In our government of the grab by the special interests (in which almost all citizens partake in one form or the other, regardless of the enormous waste and possible unfairness that some grabbers are better than others), it is to be expected that the plaintiffs' attorneys will be as formidable as any other special interest in exploiting and protecting their domain. We the citizens know and understand that they are only doing what every other special interest does.
But fair is fair. If a special interest cannot keep their legislators dumb and happy and instead have pushed too hard and too far that even their lawmaking friends cannot stomach the disgust they feel with the snorfing that has gone on at the trough, it is time for the special interest to back off. In such a case, the special interest is engaged in risky behavior if it decides to execute a snazzy "end around" to avoid a legislative body having acted against the group. An "end around" may get the citizens very, very irate.

Alabama's plaintiffs attorneys have recently taken overreaching to new heights. In 1987, our woeful, benighted, if not besotted, Alabama legislature actually took it into its hands and said enough is enough.
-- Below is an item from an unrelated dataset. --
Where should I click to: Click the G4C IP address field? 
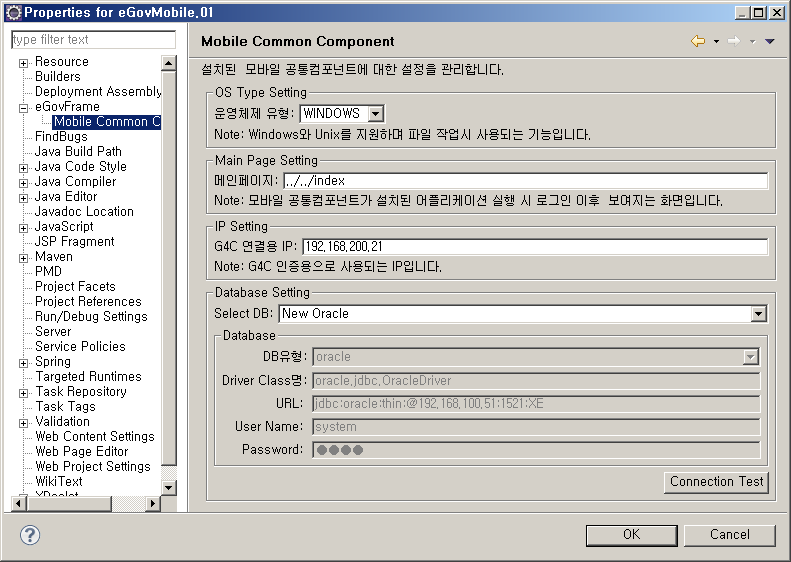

Alabama's lawmakers concluded a stop sign was needed against an insane, out of control, tort liability law system of justice as a gigantic lottery, in which all citizens are forced to buy their lottery tickets, in order that Alabama plaintiffs attorneys may year in and year out rake in tens and hundreds of millions of dollars of attorneys fees. All had become too disgusting for our legislators to stomach, as nice as those plaintiffs' attorneys are to them. In an insane fit of rationality, our Alabama legislature passed a law that imposed a limitation on punitive damages.
Do you know what the plaintiffs' attorneys then did? Yup, got the Alabama Supreme Court do declare the limitation as unconstitutional, violation of the right to trial by jury or something. Just last year that was. See Henderson v. Alabama Power Company, 627 So. 2d 878 (Ala. 1993).
I mean fair is fair. If something is so rotten and so disgusting that the Alabama legislature passes a law against it, it is really rotten and disgusting, and its proponents should accept how rotten and disgusting they have been and plain back off. But not the Alabama plaintiffs' attorneys.
I know it's rare for we the citizens to be presented with much of an opportunity to really give politicians or a special interest group the real kick in the behind they deserve. But we have one in next month's Alabama Supreme Court justice elections. Give yourself a treat. Find out candidates lined up where in 1993 and lines up where now on the tort liability law issue and limitations on punitive damages, and let the plaintiffs' attorneys and their supreme court justices know that they have overreached just one too many times, that you have really gotten fed up and you are not going to take it anymore, and watch how you cast your ballot on election day in those supreme court justice elections.

Thank you for your immense patience and interest if you have stayed tuned through this multi-part editorial, and may you be rewarded for the same on election day next month.